== Provided text

Sisters of Mercy

She makes phone calls from her car, calling the utility companies, banks, and family members, checking the clock on the dashboard to make sure she doesn’t exceed the allotted 15 minutes of her break.  She is trying to arrange, from two states away, the final details of her move from one city to another.  Over $8,000 in debt is due on Friday, and she’s scrambling to find an insurance policy or a family member who will help her out.  Her boss scowls when she comes in ten minutes late.  She can’t get her children from daycare in time today and calls a neighbor to pick them up, promising to make it up to her.  She’s known the neighbor for three weeks.

Another woman bikes to work every day, even though she is eight months pregnant and it’s cold outside.  The baby’s father abandoned her and she is working full time at a job that doesn’t pay enough for her to afford rent and groceries and gasoline.  She lives in the spare bedroom of a family she met at church, trying to take up as little room as possible.  They are kind and have helped her find doctors and maternity clothes and baby supplies.  Still, she feels like a failure because she wants to provide better for her child.

A woman in a down jacket and expensive looking leather shoes stands in line at the grocery store, paying for her groceries with WIC coupons and a food stamp card.  The couple behind her make little effort to lower their voices as they speculate aloud how it is that some people can afford fancy clothes but still rely on the government to pay for their groceries.  A red cloud of anger boils up in the woman, and she clenches her jaw, closing her eyes.  It’s not even worth the interaction to turn to them and tell them the jacket and shoes came from a donation box at the battered women’s shelter.  She knows their opinion of her is, as the old saying goes, none of my business, but when they try to make it her business, it’s a bitter pill to swallow.

====

_Stated goal A_
Add 48 to every coordinate in the answers of the rows below, starting with the line that contains "This screenshot has width=1080, height=489." and going on through the line that contains "click(1036, 352)". Then write out only those lines again, requests included, and omit the pictures.

== Stored rows

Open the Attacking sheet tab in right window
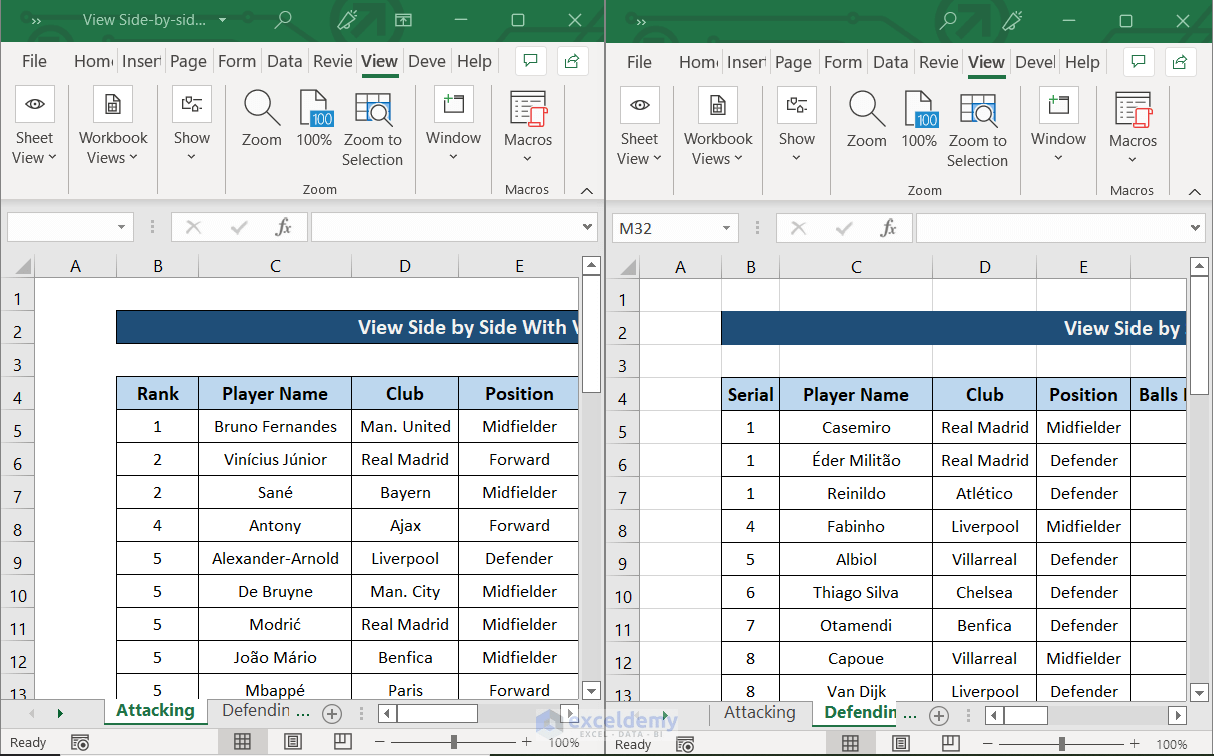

====
== Stored rows

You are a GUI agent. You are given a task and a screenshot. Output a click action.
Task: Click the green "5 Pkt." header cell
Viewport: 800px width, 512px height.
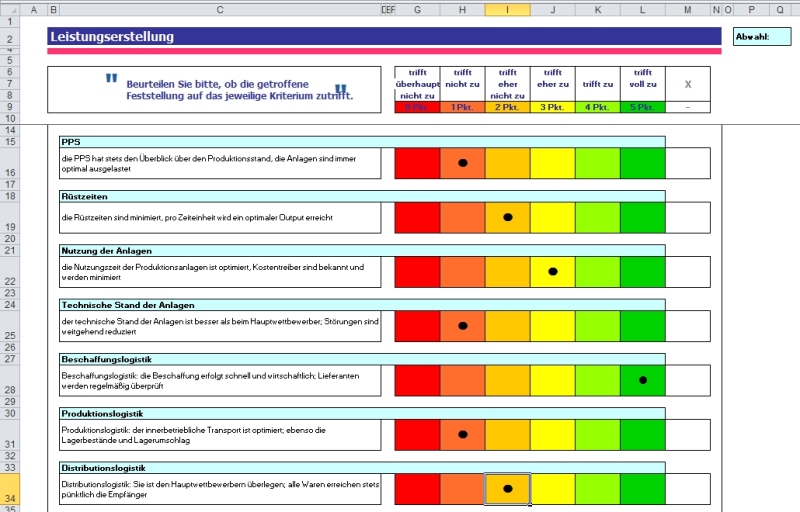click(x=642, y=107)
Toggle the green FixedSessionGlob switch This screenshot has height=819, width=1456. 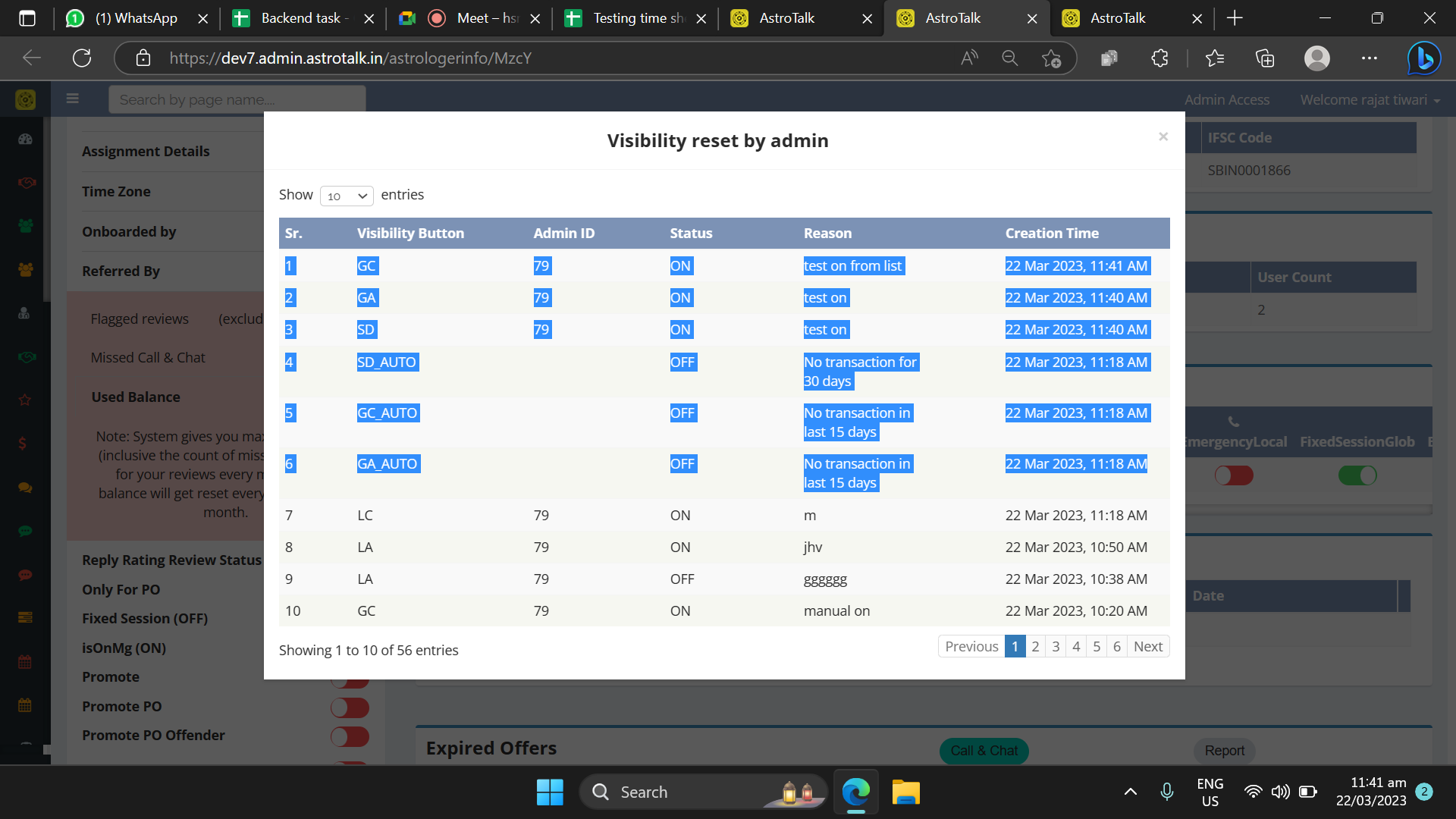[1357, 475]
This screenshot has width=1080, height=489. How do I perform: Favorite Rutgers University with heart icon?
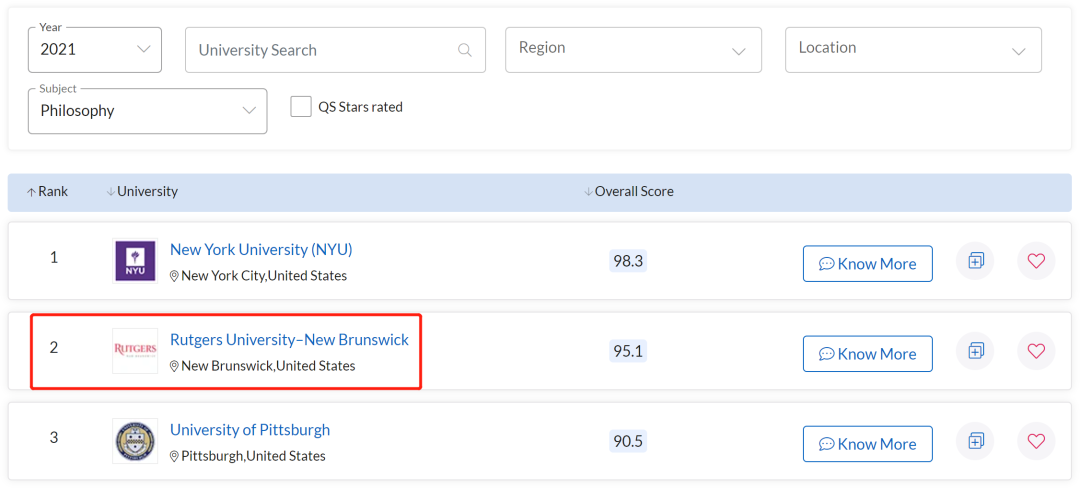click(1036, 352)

====

_Stated goal B_
Answer the following questions on the Sisters of Mercy text, one line each:
(i) How many minutes is the break allotted to the woman making phone calls from her car?
(ii) How far along in her pregnancy is the woman who bikes to work?
(iii) Where did the jacket and shoes of the woman in the grocery line come from?

_Right answer A_
This screenshot has width=1080, height=489. How do I perform: Favorite Rutgers University with heart icon?
click(1084, 400)

_Right answer B_
(i) 15 minutes.
(ii) Eight months.
(iii) A donation box at the battered women's shelter.